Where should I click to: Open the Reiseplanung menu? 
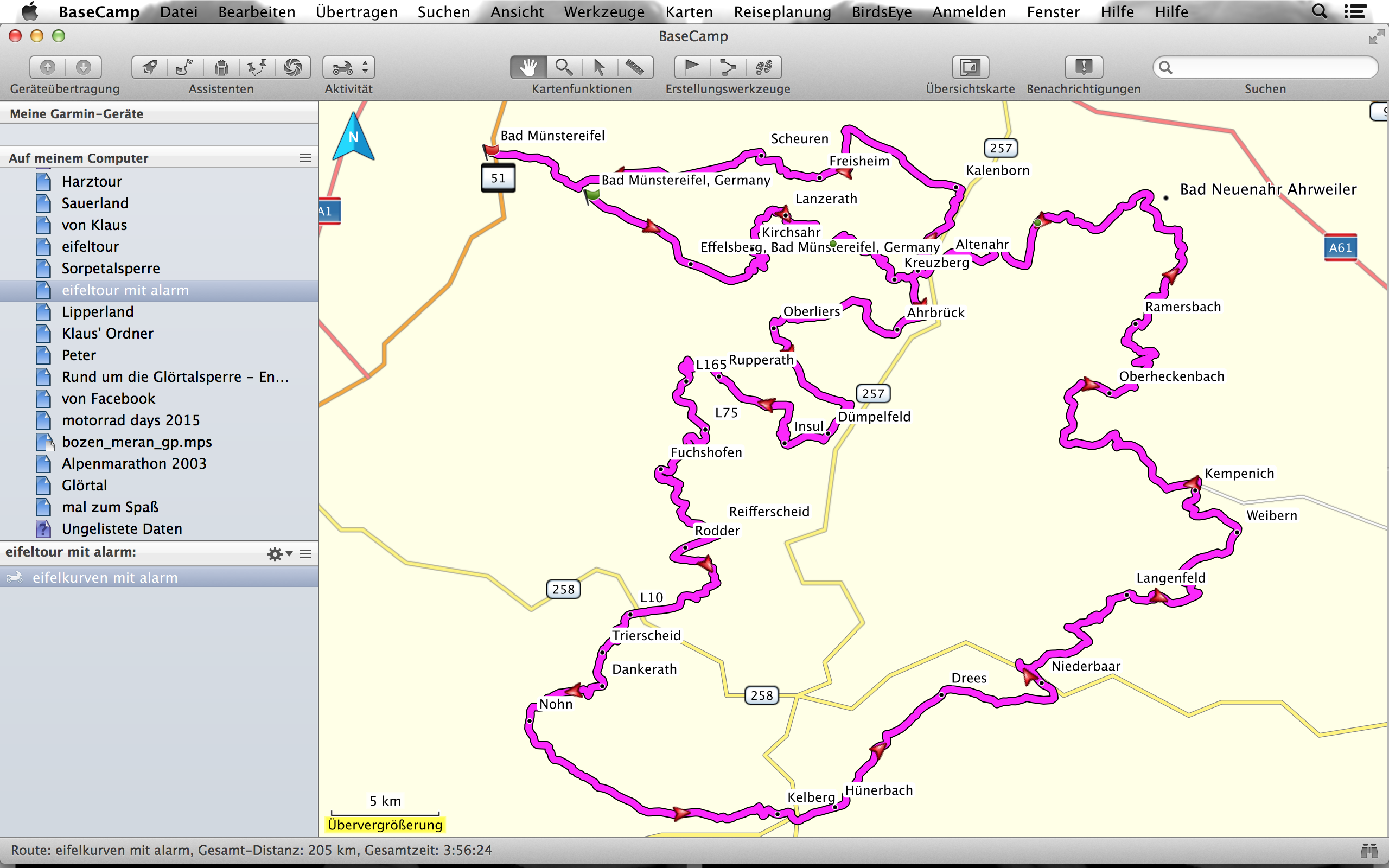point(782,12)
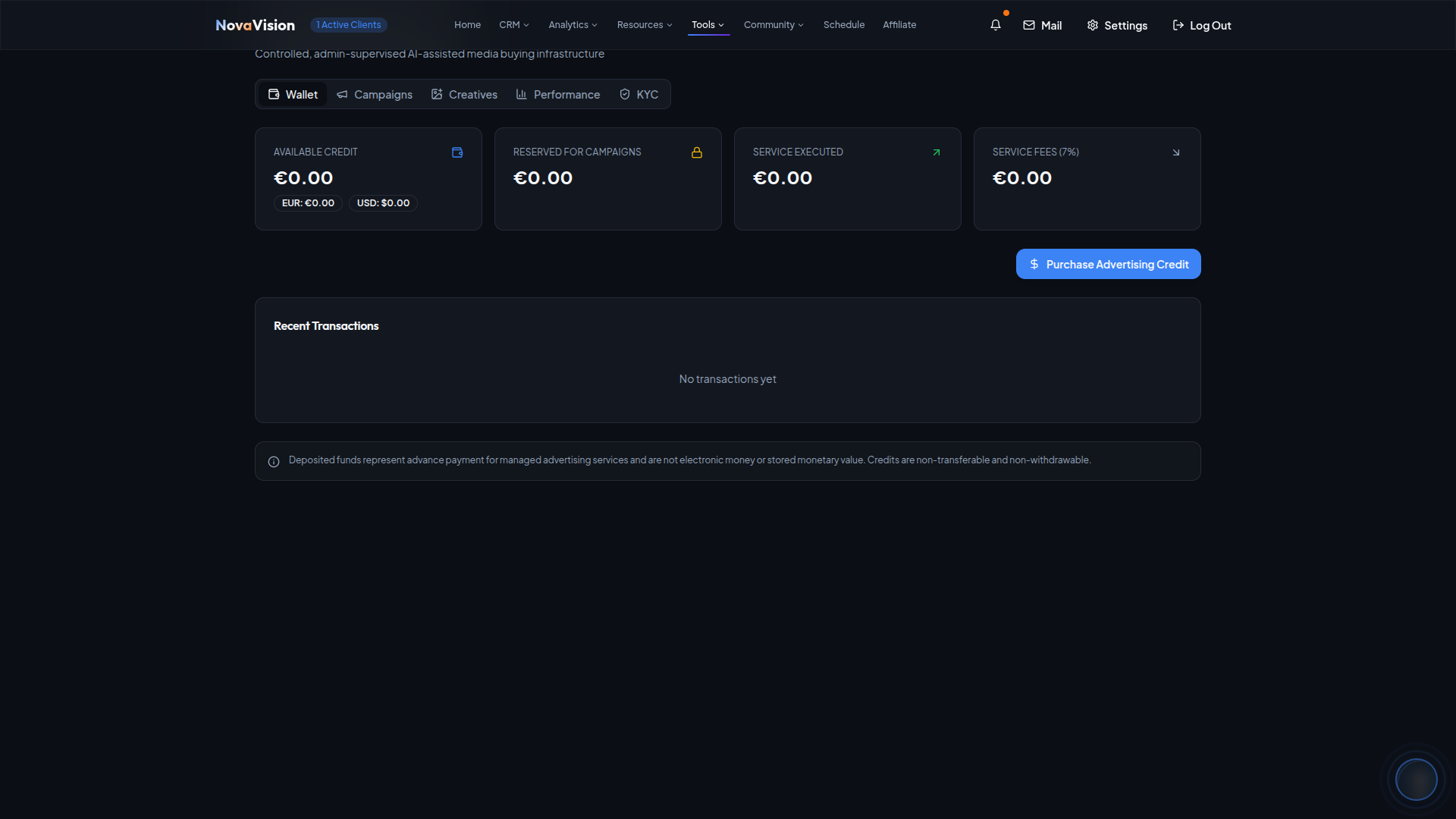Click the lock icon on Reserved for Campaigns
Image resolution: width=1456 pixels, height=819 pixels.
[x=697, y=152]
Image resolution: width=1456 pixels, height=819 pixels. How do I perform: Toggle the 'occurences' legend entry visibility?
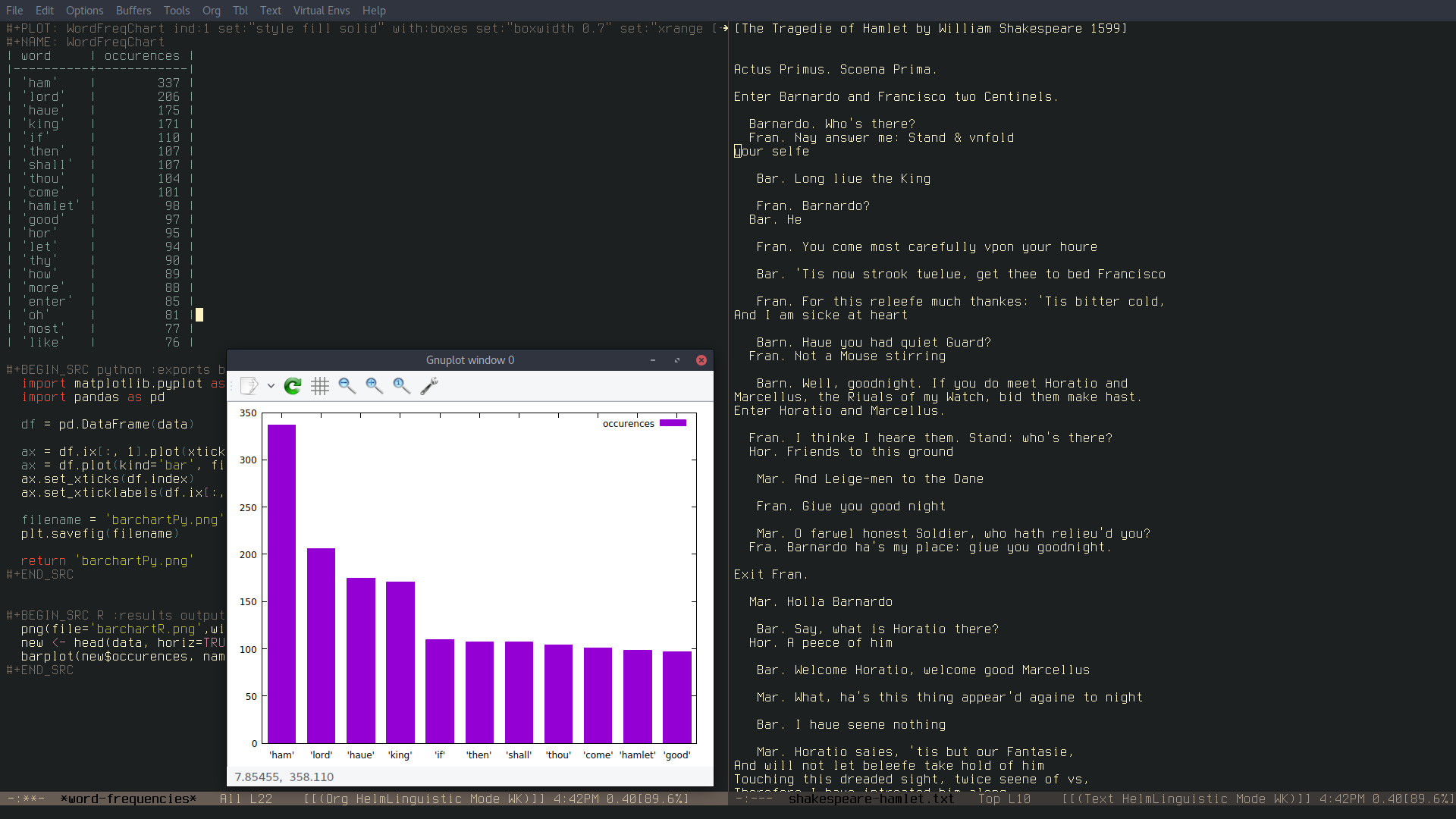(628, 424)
==
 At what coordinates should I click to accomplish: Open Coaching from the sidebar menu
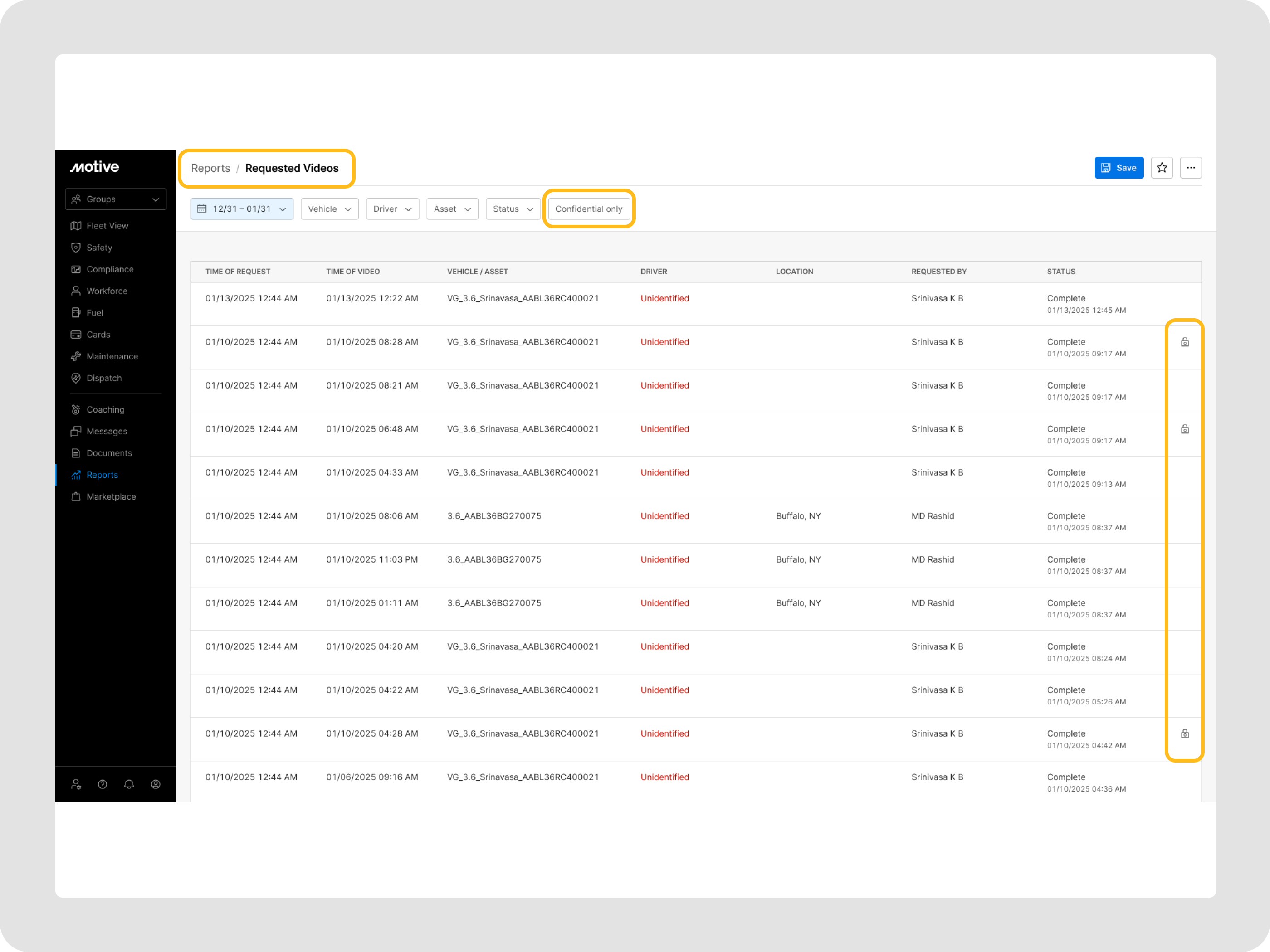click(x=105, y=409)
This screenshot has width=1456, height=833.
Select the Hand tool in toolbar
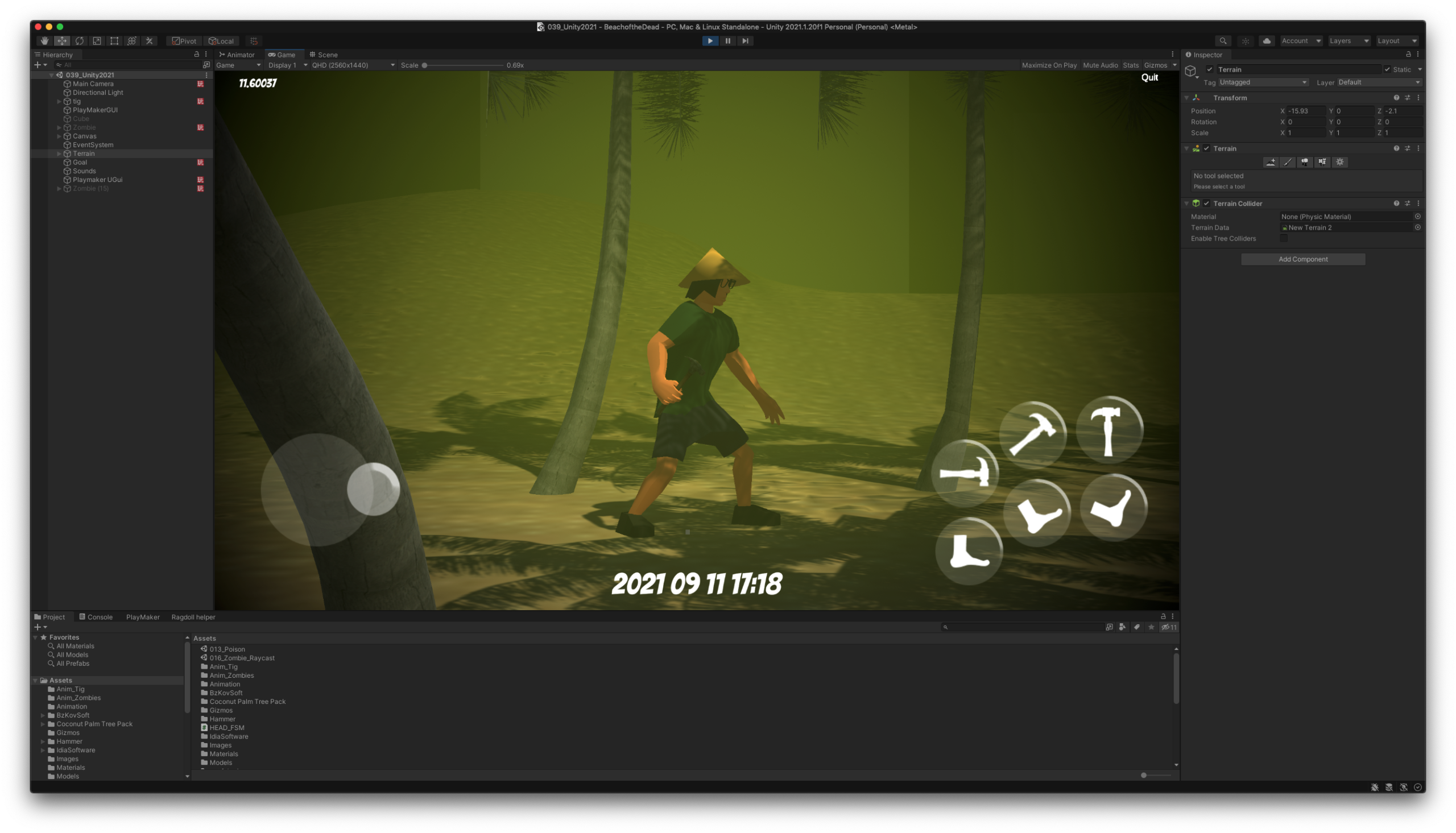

ACTION ITEM: Copy the lines above exactly, starting at the one with "At what coordinates" and ending at the one with "Select the Hand tool in toolbar", both included. Leave out any pictures and add nothing else.

FINISHED EXERCISE:
 At what coordinates should I click to accomplish: Open Coaching from the sidebar menu
click(x=105, y=409)
This screenshot has width=1456, height=833.
Select the Hand tool in toolbar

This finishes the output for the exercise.